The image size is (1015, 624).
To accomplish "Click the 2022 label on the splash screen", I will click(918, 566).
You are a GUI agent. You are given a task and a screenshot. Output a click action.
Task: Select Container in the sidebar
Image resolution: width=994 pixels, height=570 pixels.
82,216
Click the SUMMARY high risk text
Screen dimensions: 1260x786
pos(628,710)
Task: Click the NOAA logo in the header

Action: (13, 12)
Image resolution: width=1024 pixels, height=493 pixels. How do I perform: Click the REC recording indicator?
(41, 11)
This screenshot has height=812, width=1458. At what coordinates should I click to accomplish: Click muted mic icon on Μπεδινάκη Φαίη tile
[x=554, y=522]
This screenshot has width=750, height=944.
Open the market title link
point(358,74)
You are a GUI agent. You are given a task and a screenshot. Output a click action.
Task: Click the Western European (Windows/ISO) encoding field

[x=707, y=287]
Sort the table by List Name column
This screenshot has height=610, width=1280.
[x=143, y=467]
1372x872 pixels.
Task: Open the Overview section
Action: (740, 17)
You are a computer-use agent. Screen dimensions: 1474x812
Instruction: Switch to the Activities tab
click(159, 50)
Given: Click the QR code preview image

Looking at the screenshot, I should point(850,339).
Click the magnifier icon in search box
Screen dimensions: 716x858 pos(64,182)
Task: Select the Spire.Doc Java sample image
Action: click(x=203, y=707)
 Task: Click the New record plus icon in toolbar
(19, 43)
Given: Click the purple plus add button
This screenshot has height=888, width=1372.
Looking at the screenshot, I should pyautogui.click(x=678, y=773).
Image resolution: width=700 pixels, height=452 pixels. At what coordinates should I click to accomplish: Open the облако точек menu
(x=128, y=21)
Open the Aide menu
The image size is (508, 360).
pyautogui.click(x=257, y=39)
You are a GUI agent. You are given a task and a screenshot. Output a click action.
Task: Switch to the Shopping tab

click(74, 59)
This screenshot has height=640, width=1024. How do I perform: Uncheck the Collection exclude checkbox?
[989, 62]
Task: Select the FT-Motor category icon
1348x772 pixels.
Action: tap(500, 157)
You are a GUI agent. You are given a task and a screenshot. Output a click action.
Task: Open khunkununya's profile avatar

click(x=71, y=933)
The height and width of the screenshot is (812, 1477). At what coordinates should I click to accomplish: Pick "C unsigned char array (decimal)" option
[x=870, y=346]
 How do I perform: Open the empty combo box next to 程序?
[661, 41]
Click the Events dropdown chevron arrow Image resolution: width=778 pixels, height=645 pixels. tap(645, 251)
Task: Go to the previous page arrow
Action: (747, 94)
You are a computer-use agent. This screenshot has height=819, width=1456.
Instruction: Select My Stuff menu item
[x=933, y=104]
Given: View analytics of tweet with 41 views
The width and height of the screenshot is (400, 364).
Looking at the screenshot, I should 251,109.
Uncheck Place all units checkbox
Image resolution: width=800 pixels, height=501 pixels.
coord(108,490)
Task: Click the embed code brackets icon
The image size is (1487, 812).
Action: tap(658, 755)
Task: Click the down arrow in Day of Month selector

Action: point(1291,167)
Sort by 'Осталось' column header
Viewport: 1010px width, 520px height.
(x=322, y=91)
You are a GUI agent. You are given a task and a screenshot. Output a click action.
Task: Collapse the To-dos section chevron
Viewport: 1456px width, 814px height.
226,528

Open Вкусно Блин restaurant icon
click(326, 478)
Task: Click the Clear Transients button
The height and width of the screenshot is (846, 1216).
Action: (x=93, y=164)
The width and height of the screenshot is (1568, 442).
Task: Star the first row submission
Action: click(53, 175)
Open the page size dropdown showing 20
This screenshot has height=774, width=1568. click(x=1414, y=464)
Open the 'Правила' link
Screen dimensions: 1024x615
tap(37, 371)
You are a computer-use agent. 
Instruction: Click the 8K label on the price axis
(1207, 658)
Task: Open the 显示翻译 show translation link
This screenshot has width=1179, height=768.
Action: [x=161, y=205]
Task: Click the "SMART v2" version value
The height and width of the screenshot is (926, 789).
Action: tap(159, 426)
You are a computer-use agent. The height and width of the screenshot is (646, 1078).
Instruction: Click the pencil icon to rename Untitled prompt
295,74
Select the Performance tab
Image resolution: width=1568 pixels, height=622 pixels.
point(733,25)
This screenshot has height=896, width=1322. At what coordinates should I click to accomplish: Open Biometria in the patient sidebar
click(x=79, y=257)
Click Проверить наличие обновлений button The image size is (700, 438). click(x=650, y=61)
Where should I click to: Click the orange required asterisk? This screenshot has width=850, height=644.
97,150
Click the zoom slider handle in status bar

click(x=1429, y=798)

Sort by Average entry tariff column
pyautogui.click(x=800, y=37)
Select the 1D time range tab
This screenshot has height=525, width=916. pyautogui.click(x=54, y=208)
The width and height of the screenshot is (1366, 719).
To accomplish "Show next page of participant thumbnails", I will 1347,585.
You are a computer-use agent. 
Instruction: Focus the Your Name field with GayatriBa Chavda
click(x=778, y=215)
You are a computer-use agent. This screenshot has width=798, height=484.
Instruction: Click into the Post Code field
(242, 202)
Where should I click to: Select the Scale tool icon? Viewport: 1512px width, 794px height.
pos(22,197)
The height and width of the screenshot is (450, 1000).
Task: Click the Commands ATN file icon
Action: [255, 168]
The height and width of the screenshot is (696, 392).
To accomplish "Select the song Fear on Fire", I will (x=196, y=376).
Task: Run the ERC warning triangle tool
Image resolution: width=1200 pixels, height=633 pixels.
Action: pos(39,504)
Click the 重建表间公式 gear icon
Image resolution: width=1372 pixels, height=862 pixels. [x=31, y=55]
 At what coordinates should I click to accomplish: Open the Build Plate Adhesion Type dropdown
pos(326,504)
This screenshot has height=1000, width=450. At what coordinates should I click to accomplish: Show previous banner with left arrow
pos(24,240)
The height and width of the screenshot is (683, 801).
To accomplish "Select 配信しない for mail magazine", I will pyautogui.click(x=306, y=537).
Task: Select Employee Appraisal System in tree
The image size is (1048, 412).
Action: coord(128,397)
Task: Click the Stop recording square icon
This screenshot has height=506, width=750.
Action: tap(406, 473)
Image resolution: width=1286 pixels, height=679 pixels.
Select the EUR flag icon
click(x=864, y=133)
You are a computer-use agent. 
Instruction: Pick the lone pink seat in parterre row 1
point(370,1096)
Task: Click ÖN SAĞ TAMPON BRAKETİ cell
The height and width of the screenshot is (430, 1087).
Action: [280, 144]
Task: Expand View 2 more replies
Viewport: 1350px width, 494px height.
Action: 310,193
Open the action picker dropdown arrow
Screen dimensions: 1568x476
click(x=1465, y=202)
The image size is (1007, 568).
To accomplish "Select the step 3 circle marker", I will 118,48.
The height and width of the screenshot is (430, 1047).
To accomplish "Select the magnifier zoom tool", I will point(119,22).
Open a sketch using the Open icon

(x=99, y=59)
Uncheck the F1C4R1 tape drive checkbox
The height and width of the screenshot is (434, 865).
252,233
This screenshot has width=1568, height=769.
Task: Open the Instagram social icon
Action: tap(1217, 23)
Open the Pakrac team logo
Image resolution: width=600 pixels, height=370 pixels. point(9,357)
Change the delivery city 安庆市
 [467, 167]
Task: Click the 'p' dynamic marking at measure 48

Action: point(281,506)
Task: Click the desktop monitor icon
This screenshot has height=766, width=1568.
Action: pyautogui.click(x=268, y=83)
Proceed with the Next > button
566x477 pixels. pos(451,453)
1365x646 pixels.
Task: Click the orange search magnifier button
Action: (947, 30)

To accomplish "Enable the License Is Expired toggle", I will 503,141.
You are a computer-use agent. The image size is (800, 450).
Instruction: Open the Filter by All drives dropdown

## Task objective
Nothing in the data should be left out when you retype it exactly.

## Exercise response
The image size is (1015, 624).
To accomplish "Click the 2022 label on the splash screen", I will click(918, 566).
You are a GUI agent. You are given a task and a screenshot. Output a click action.
Task: Select Container in the sidebar
Image resolution: width=994 pixels, height=570 pixels.
82,216
Click the SUMMARY high risk text
Screen dimensions: 1260x786
pos(628,710)
Task: Click the NOAA logo in the header

Action: (13, 12)
Image resolution: width=1024 pixels, height=493 pixels. How do I perform: Click the REC recording indicator?
(41, 11)
This screenshot has height=812, width=1458. At what coordinates should I click to accomplish: Click muted mic icon on Μπεδινάκη Φαίη tile
[x=554, y=522]
This screenshot has width=750, height=944.
Open the market title link
point(358,74)
You are a GUI agent. You are given a task and a screenshot. Output a click action.
Task: Click the Western European (Windows/ISO) encoding field

[x=707, y=287]
Sort the table by List Name column
This screenshot has height=610, width=1280.
[x=143, y=467]
1372x872 pixels.
Task: Open the Overview section
Action: (740, 17)
You are a computer-use agent. Screen dimensions: 1474x812
Instruction: Switch to the Activities tab
click(159, 50)
Given: Click the QR code preview image

Looking at the screenshot, I should point(850,339).
Click the magnifier icon in search box
Screen dimensions: 716x858 pos(64,182)
Task: Select the Spire.Doc Java sample image
Action: click(x=203, y=707)
 Task: Click the New record plus icon in toolbar
(19, 43)
Given: Click the purple plus add button
This screenshot has height=888, width=1372.
Looking at the screenshot, I should pyautogui.click(x=678, y=773).
Image resolution: width=700 pixels, height=452 pixels. At what coordinates should I click to accomplish: Open the облако точек menu
(x=128, y=21)
Open the Aide menu
The image size is (508, 360).
pyautogui.click(x=257, y=39)
You are a GUI agent. You are given a task and a screenshot. Output a click action.
Task: Switch to the Shopping tab

click(74, 59)
This screenshot has height=640, width=1024. How do I perform: Uncheck the Collection exclude checkbox?
[989, 62]
Task: Select the FT-Motor category icon
1348x772 pixels.
Action: tap(500, 157)
You are a GUI agent. You are given a task and a screenshot. Output a click action.
Task: Open khunkununya's profile avatar

click(x=71, y=933)
The height and width of the screenshot is (812, 1477). At what coordinates should I click to accomplish: Pick "C unsigned char array (decimal)" option
[x=870, y=346]
 How do I perform: Open the empty combo box next to 程序?
[661, 41]
Click the Events dropdown chevron arrow Image resolution: width=778 pixels, height=645 pixels. tap(645, 251)
Task: Go to the previous page arrow
Action: (747, 94)
You are a computer-use agent. This screenshot has height=819, width=1456.
Instruction: Select My Stuff menu item
[x=933, y=104]
Given: View analytics of tweet with 41 views
The width and height of the screenshot is (400, 364).
Looking at the screenshot, I should 251,109.
Uncheck Place all units checkbox
Image resolution: width=800 pixels, height=501 pixels.
coord(108,490)
Task: Click the embed code brackets icon
The image size is (1487, 812).
Action: tap(658, 755)
Task: Click the down arrow in Day of Month selector

Action: point(1291,167)
Sort by 'Осталось' column header
Viewport: 1010px width, 520px height.
(x=322, y=91)
You are a GUI agent. You are given a task and a screenshot. Output a click action.
Task: Collapse the To-dos section chevron
Viewport: 1456px width, 814px height.
226,528

Open Вкусно Блин restaurant icon
click(326, 478)
Task: Click the Clear Transients button
The height and width of the screenshot is (846, 1216).
Action: (x=93, y=164)
The width and height of the screenshot is (1568, 442).
Task: Star the first row submission
Action: click(53, 175)
Open the page size dropdown showing 20
This screenshot has height=774, width=1568. click(x=1414, y=464)
Open the 'Правила' link
Screen dimensions: 1024x615
tap(37, 371)
You are a computer-use agent. 
Instruction: Click the 8K label on the price axis
(1207, 658)
Task: Open the 显示翻译 show translation link
This screenshot has width=1179, height=768.
Action: [x=161, y=205]
Task: Click the "SMART v2" version value
The height and width of the screenshot is (926, 789).
Action: tap(159, 426)
You are a computer-use agent. The height and width of the screenshot is (646, 1078).
Instruction: Click the pencil icon to rename Untitled prompt
295,74
Select the Performance tab
Image resolution: width=1568 pixels, height=622 pixels.
point(733,25)
This screenshot has height=896, width=1322. At what coordinates should I click to accomplish: Open Biometria in the patient sidebar
click(x=79, y=257)
Click Проверить наличие обновлений button The image size is (700, 438). click(x=650, y=61)
Where should I click to: Click the orange required asterisk? This screenshot has width=850, height=644.
97,150
Click the zoom slider handle in status bar

click(x=1429, y=798)

Sort by Average entry tariff column
pyautogui.click(x=800, y=37)
Select the 1D time range tab
This screenshot has height=525, width=916. pyautogui.click(x=54, y=208)
The width and height of the screenshot is (1366, 719).
To accomplish "Show next page of participant thumbnails", I will 1347,585.
You are a computer-use agent. 
Instruction: Focus the Your Name field with GayatriBa Chavda
click(x=778, y=215)
You are a computer-use agent. This screenshot has width=798, height=484.
Instruction: Click into the Post Code field
(242, 202)
Where should I click to: Select the Scale tool icon? Viewport: 1512px width, 794px height.
pos(22,197)
The height and width of the screenshot is (450, 1000).
Task: Click the Commands ATN file icon
Action: [255, 168]
The height and width of the screenshot is (696, 392).
To accomplish "Select the song Fear on Fire", I will (x=196, y=376).
Task: Run the ERC warning triangle tool
Image resolution: width=1200 pixels, height=633 pixels.
Action: pos(39,504)
Click the 重建表间公式 gear icon
Image resolution: width=1372 pixels, height=862 pixels. [x=31, y=55]
 At what coordinates should I click to accomplish: Open the Build Plate Adhesion Type dropdown
pos(326,504)
This screenshot has height=1000, width=450. At what coordinates should I click to accomplish: Show previous banner with left arrow
pos(24,240)
The height and width of the screenshot is (683, 801).
To accomplish "Select 配信しない for mail magazine", I will pyautogui.click(x=306, y=537).
Task: Select Employee Appraisal System in tree
The image size is (1048, 412).
Action: coord(128,397)
Task: Click the Stop recording square icon
This screenshot has height=506, width=750.
Action: tap(406, 473)
Image resolution: width=1286 pixels, height=679 pixels.
Select the EUR flag icon
click(x=864, y=133)
You are a computer-use agent. 
Instruction: Pick the lone pink seat in parterre row 1
point(370,1096)
Task: Click ÖN SAĞ TAMPON BRAKETİ cell
The height and width of the screenshot is (430, 1087).
Action: [280, 144]
Task: Expand View 2 more replies
Viewport: 1350px width, 494px height.
Action: 310,193
Open the action picker dropdown arrow
Screen dimensions: 1568x476
click(x=1465, y=202)
The image size is (1007, 568).
To accomplish "Select the step 3 circle marker", I will 118,48.
The height and width of the screenshot is (430, 1047).
To accomplish "Select the magnifier zoom tool", I will point(119,22).
Open a sketch using the Open icon

(x=99, y=59)
Uncheck the F1C4R1 tape drive checkbox
The height and width of the screenshot is (434, 865).
252,233
This screenshot has width=1568, height=769.
Task: Open the Instagram social icon
Action: tap(1217, 23)
Open the Pakrac team logo
Image resolution: width=600 pixels, height=370 pixels. point(9,357)
Change the delivery city 安庆市
 [467, 167]
Task: Click the 'p' dynamic marking at measure 48

Action: point(281,506)
Task: Click the desktop monitor icon
This screenshot has height=766, width=1568.
Action: pyautogui.click(x=268, y=83)
Proceed with the Next > button
566x477 pixels. pos(451,453)
1365x646 pixels.
Task: Click the orange search magnifier button
Action: (947, 30)

To accomplish "Enable the License Is Expired toggle", I will 503,141.
You are a computer-use agent. The image size is (800, 450).
Instruction: Open the Filter by All drives dropdown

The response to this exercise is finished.